◆ Text segment:
↓
Web Science Public Engagement Lecture

Web Science iPhD students are hosting a Public Engagement Lecture to discuss a series of Computational topics as they relate to the socio-technical nature of the World Wide Web. Web Science explores the technologies, policies and practices of the interchange of data, information and knowledge, on the web in a cross & multi-disciplinary fashion.

Students come from many different backgrounds. Come along and find out more about the students presenting and the research they and other Web Science iPhD students are undertaking at the University.

Date and Time: Wednesday 18th March 2015, from 16:00 – 19:00
Place: University of Southampton Highfield Campus – Building 7 Room 3031

The event is free to attend and you can register via Eventbrite

Hypertext!: What is it, Where did it come from, What would the WWW be without it, and where is it going?
Sarah Hewitt Taekyun Will Kim and Nikkos Tsakalakis

Hypertext is fundamental to the World Wide Web, but its history goes back further than computing. It’s a simple little idea, and yet without it, navigation would be impossible, or at least the kind of navigation we’ve come to expect when we log on and start surfing the www. It’s roots, though, stretch back to the very earliest attempts to catalogue information, long before computers were thought of, and the way it is used may prove crucial to the way we use the www in the future.

Music Streaming, the Music Industry, and the Future: Is Music Streaming Set to Dominate Music Distribution and Consumption?
Jack Webster, Colin Pattinson, Briony Gray, and Dolapo Majekodunmi

The widespread availability and use of licensed music services accessible on the Web and through mobile devices is increasing. In 2014 according to the Digital Music Report 2014, Europe experienced a 13.3% increase in revenue from digital music, and among Internet users aged 16-64, 61% engaged in legitimate digital music activity. Underlying much of this digital music activity is the use of advertising-supported music streaming services, such as Spotify, Vevo, and Deezer. The introduction and growth of streaming services is changing the music industry and the way in which we conceive of, and consume, music. This presentation will unpack the technologies that underpin these music services and consider the role of streaming services in the music industry’s future.
↑
◆ Written instruction 1: Transcribe the portion of the lecture announcement between "The event is" and "Distribution and Consumption?", inclusive.
◆ Written instruction 2: Summarize the lecture announcement in two sentences.
Rely solely on the lecture announcement when completing these tasks.

◆ Dataset extract:
↓
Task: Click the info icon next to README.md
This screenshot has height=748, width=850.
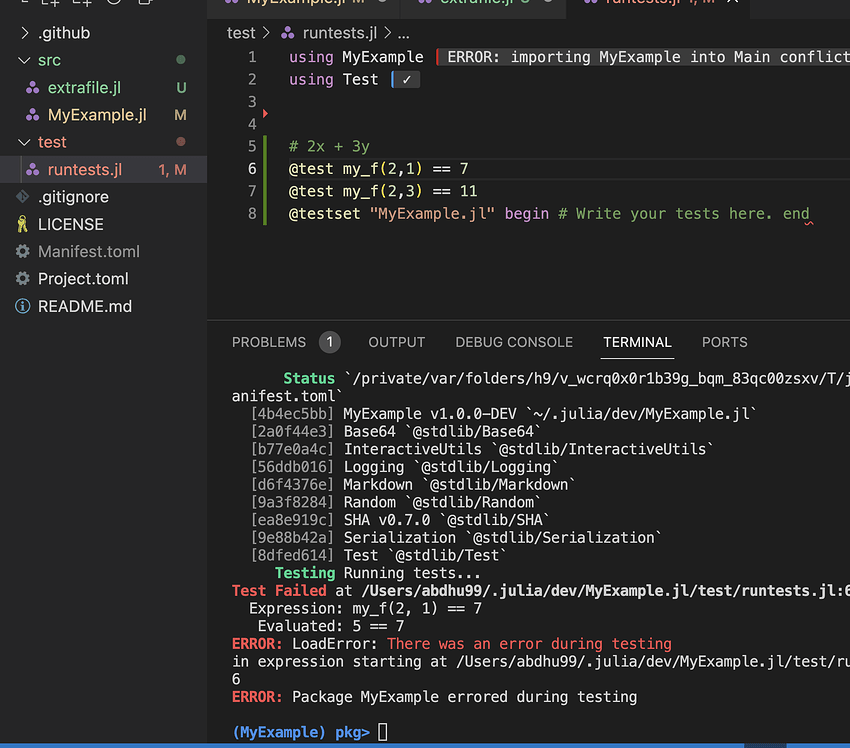Action: point(22,306)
↑
◆ Answer 1:
The event is free to attend and you can register via Eventbrite

Hypertext!: What is it, Where did it come from, What would the WWW be without it, and where is it going?
Sarah Hewitt Taekyun Will Kim and Nikkos Tsakalakis

Hypertext is fundamental to the World Wide Web, but its history goes back further than computing. It’s a simple little idea, and yet without it, navigation would be impossible, or at least the kind of navigation we’ve come to expect when we log on and start surfing the www. It’s roots, though, stretch back to the very earliest attempts to catalogue information, long before computers were thought of, and the way it is used may prove crucial to the way we use the www in the future.

Music Streaming, the Music Industry, and the Future: Is Music Streaming Set to Dominate Music Distribution and Consumption?

◆ Answer 2: Web Science iPhD students are hosting a free Public Engagement Lecture on Wednesday 18th March 2015, from 16:00 to 19:00, in Building 7 Room 3031 on the University of Southampton Highfield Campus, to discuss computational topics as they relate to the socio-technical nature of the World Wide Web. The presentations address hypertext, which is fundamental to the Web and has roots older than computing, and the growth of music streaming services, which is changing the music industry and the way music is consumed.